### Task
Once the pictures have been set aside, copy every remaining entry exactly.

Collected data:
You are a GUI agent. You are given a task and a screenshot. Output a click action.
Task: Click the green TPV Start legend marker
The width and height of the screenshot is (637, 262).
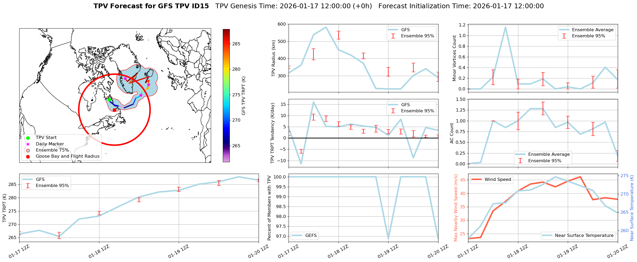[x=28, y=138]
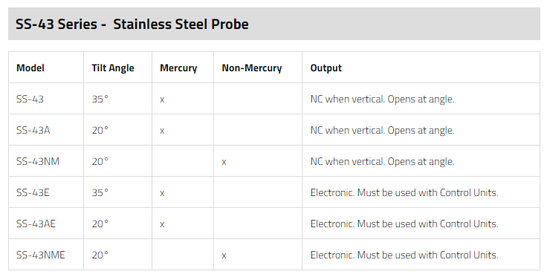This screenshot has height=277, width=547.
Task: Select the Tilt Angle column header
Action: coord(113,68)
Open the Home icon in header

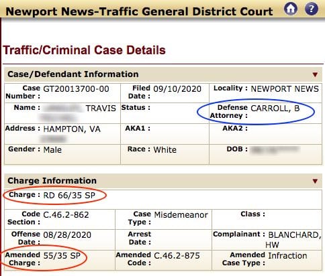(x=291, y=9)
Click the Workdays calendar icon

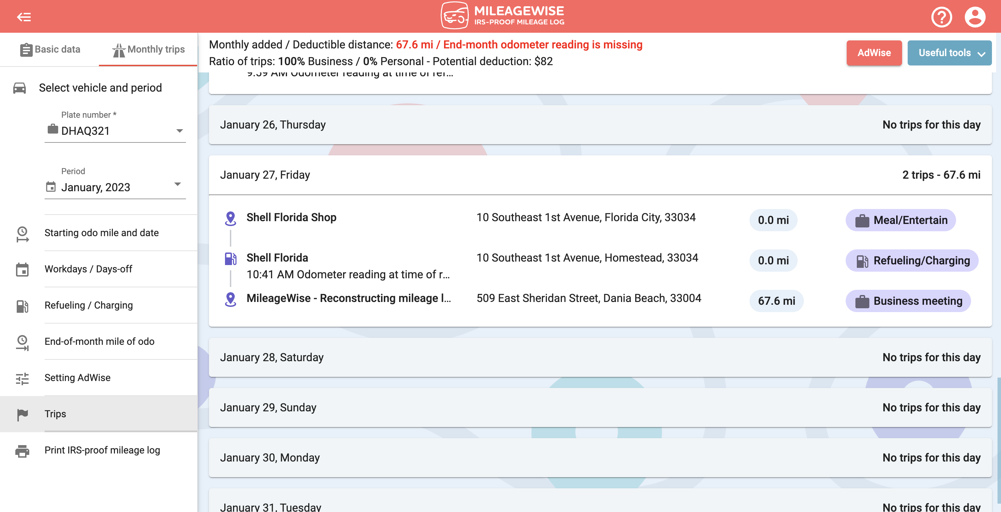pos(22,270)
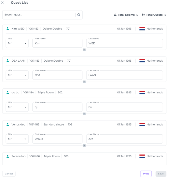
Task: Click the person icon beside DSA LAAN
Action: pyautogui.click(x=8, y=61)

### Reply to the exercise
You are a GUI agent. You are given a task and a screenshot. Output a click action.
Task: Click the green TPV Start legend marker
The width and height of the screenshot is (637, 262).
[x=28, y=138]
This screenshot has height=277, width=547.
Task: Select the Tilt Angle column header
Action: coord(113,68)
Open the Home icon in header

(x=291, y=9)
Click the Workdays calendar icon

pos(22,270)
Task: Click the person icon beside DSA LAAN
Action: pyautogui.click(x=8, y=61)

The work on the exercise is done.